Dyna raises $120M to advance Physical AI

  • September 23, 2025
  • William Payne

Physical AI developer Dyna Robotics has closed a $120 million Series A funding round. It was led by Robostrategy, CRV, and First Round Capital, with participation from Salesforce Ventures, NVIDIA’s venture capital arm NVentures, the Amazon Industrial Innovation Fund, Samsung Next, and LG Technology Ventures.

Dyna will use the latest funding round to expand its team, accelerate delivery of production-ready general purpose robots powered by proprietary embodied AI foundation models, and scale deployments across industries.

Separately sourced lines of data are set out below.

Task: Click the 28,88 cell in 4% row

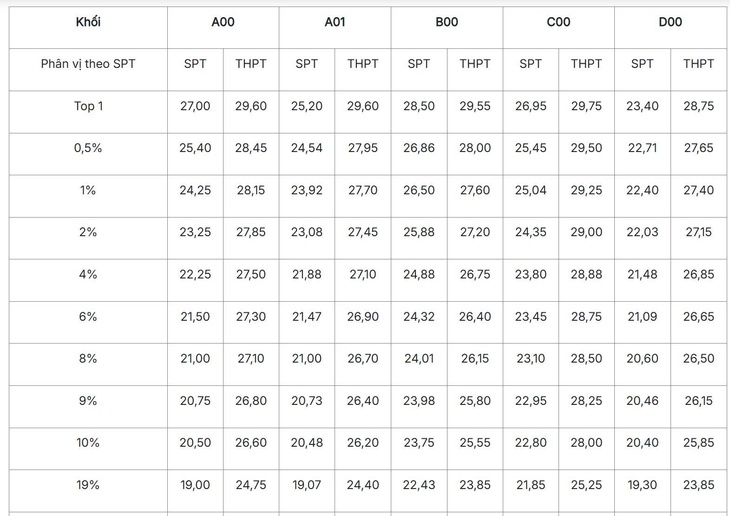Action: (587, 280)
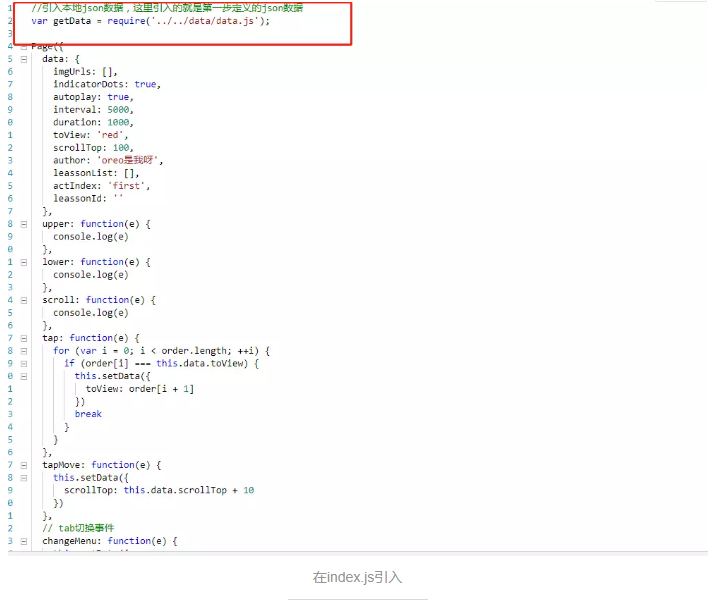Viewport: 712px width, 612px height.
Task: Click the author value 'oreo是我呀'
Action: tap(130, 160)

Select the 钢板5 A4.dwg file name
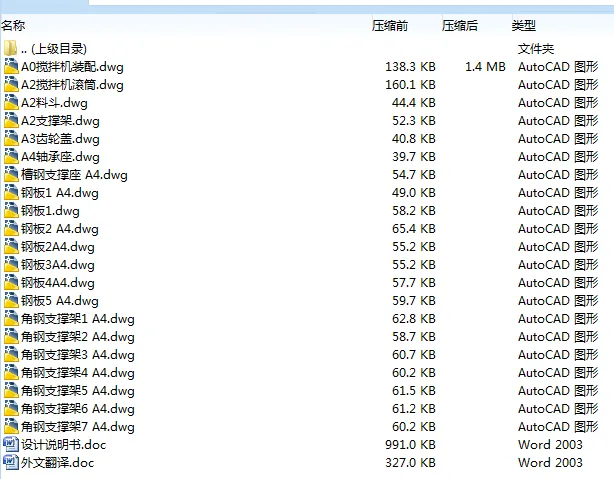click(x=60, y=301)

Since raising a $23.5 million seed round in March, Dyna’s progress has included launching its DYNA-1 model, a robotics foundation model that has increased the performance of robots to a 99+% success rate in 24 hours of non-stop operation.

Dyna has built a single-weight, general-purpose foundation model that can perform diverse daily tasks at commercial scale across varied environments. Its model has been deployed at multiple customer sites, supporting the model’s generalisation commercial viability and continuing to learn and improve rapidly from on-the-job experience.

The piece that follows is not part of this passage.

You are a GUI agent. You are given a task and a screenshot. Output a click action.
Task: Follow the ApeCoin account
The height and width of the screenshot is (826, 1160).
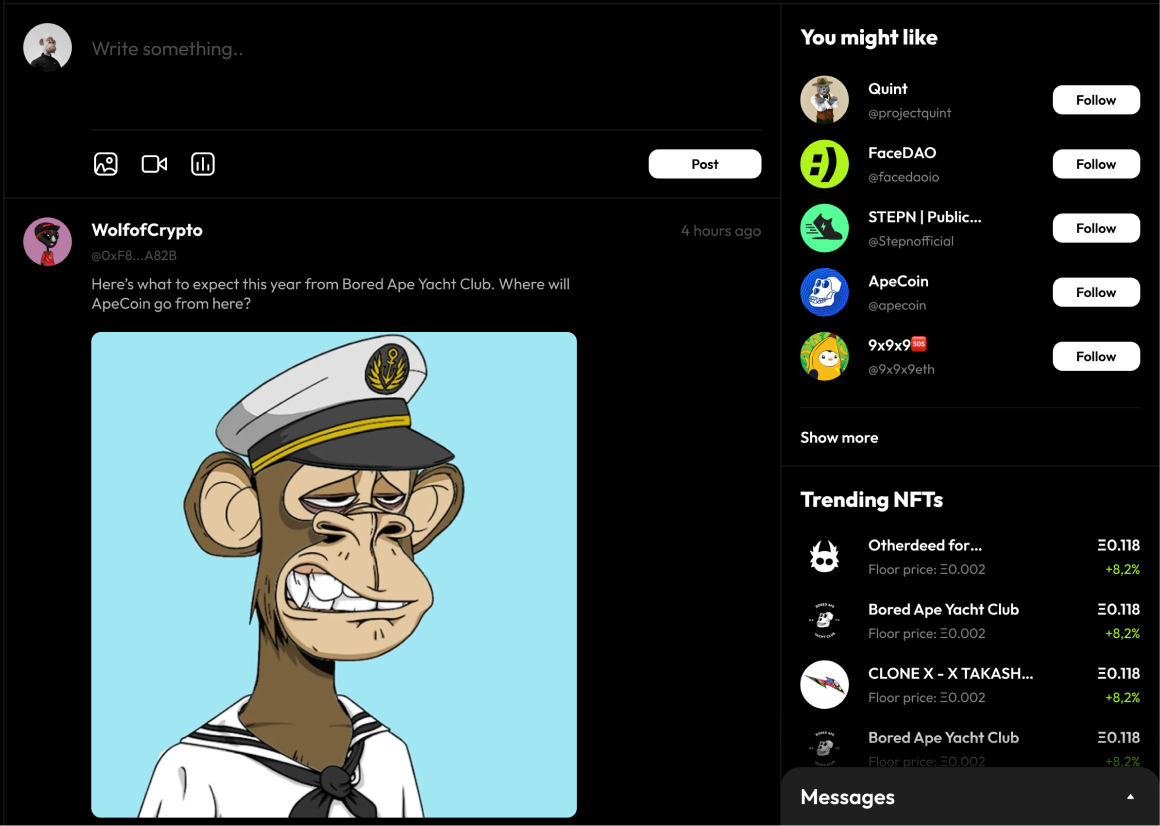tap(1096, 292)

“A strong foundation model is key to scalable distribution,” said Lindon Gao, co-founder and CEO of Dyna Robotics. “Our models continuously improve with each customer deployment, generating high-quality data. We are observing true generalisation as our robot enters new environments; it simply works out of the box, with no additional data.”

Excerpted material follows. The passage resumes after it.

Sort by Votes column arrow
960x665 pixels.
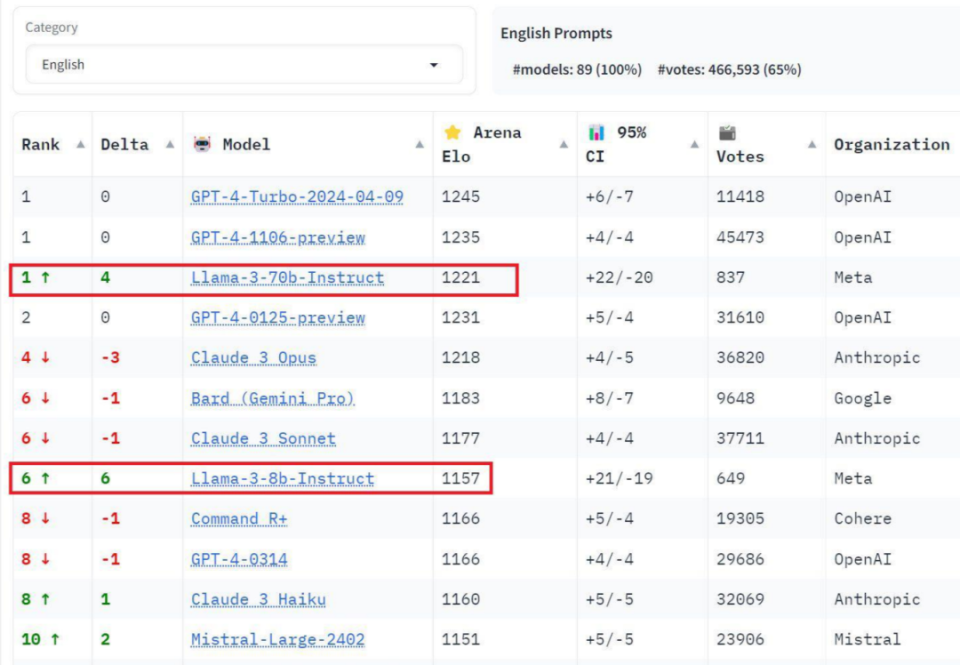[812, 145]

“Our first principle is to design robot foundation models that attain both generalisation and performance,” said co-founder Jason Ma, a former DeepMind research scientist who has focused his career on developing foundation models for robotics. “Scalable real-world robot learning systems need to master and generalise many manipulation skills. To achieve the best performance on complex tasks, Dyna’s foundation models are developed to enable general world understanding while learning from the models’ own experience for rapid online learning.”